(Tel Aviv University and Facebook AI Research, Israel)
I will describe four strategies for building robust models that are able to generalize beyond specific training datasets. The first is applied in the context of computerized archeology as part of the ArchAIDE project, two methods are employed in the context of document analysis, and the last one is applied to generate music and was done by the Facebook AI Research team at Tel Aviv.
(i) By employing a point-net like architecture, coupled with domain-specific augmentation, we are able to learn to identify images of pottery sherds from synthetic 3D data. The method can handle the varying shapes in which a 3D model can break, and manage to classify the sherds by the shape of the fracture alone.
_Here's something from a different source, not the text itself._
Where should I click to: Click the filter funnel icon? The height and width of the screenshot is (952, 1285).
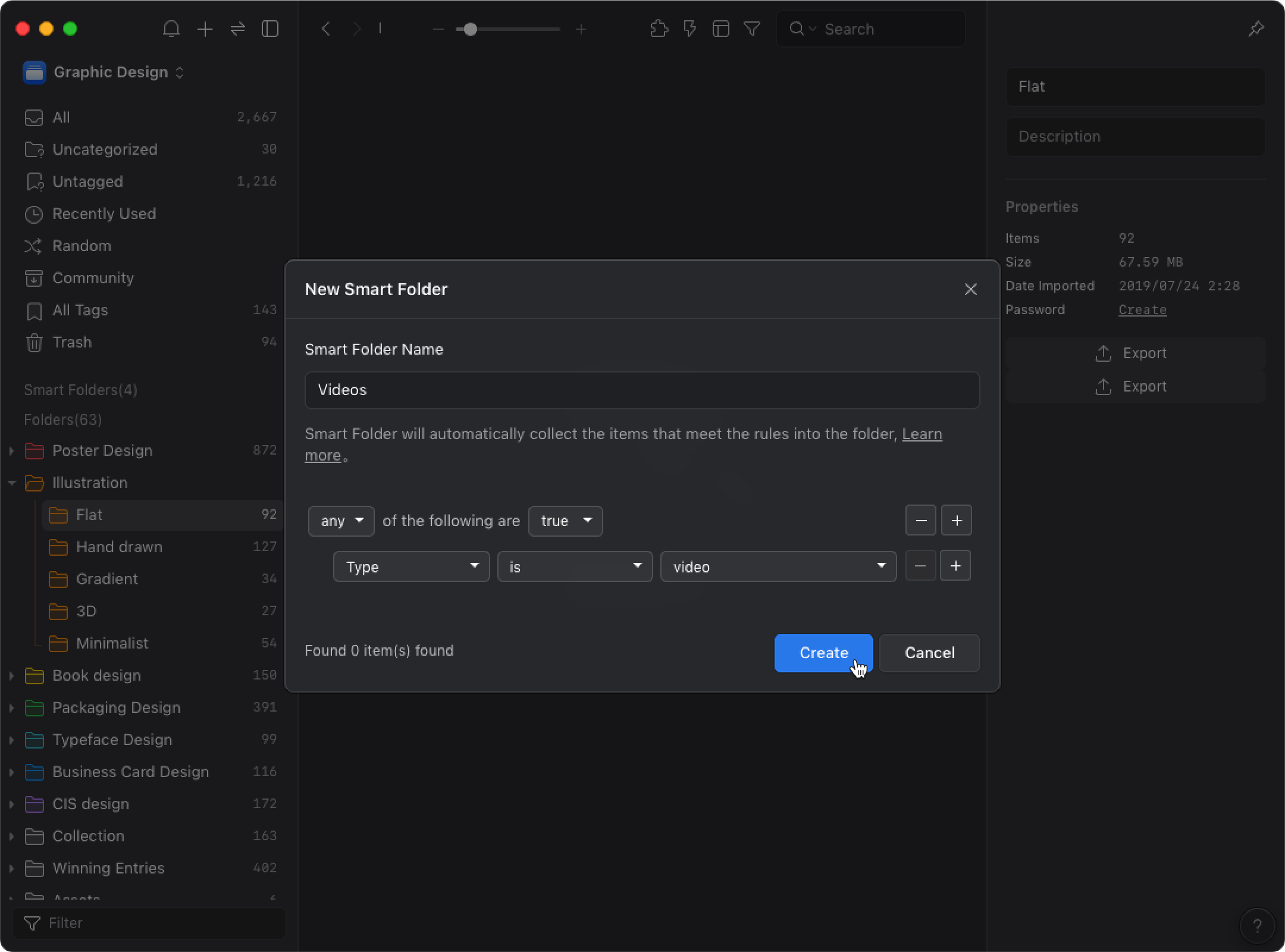tap(752, 29)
(ii) By designing the network to be language- and style-agnostic, we obtain a generic word detector. Our approach efficiently detects words in a variety of scanned document images, including historical handwritten documents and modern-day handwritten documents, presenting excellent results on various literature benchmarks.
(iii) By using virtual samples, we are able to train a Handwritten Character Recognition system on purely synthetic data and apply it to ancient documents. We focus on low resource languages, and , for example, present a very significant increase in transcription accuracy for a test set of 167 images from the bKa’ gdams gsung ’bum Tibetan collection.
(iv) By reusing a single music encoder network, we are able to perform convincing translations across musical instruments, genres, and styles. Employing a diverse training dataset and large net capacity, the domain-independent encoder allows us to translate even from musical domains that were not seen during training. The method is unsupervised and does not rely on supervision in the form of matched samples between domains or in the form of musical transcriptions.